- TASK GOAL
Although the data below holds other lines too, output only those from the line with "Toggle the Danse category filter" up to and including the line with "The image size is (640, 487).", exactly as they appear.

- DATA FOR PROCESSING

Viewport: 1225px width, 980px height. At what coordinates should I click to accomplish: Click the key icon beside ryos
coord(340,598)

==

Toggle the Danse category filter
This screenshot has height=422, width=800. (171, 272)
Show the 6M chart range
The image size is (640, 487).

- SOLUTION FOR THIS EXERCISE
Toggle the Danse category filter
This screenshot has height=422, width=800. (171, 272)
Show the 6M chart range
The image size is (640, 487).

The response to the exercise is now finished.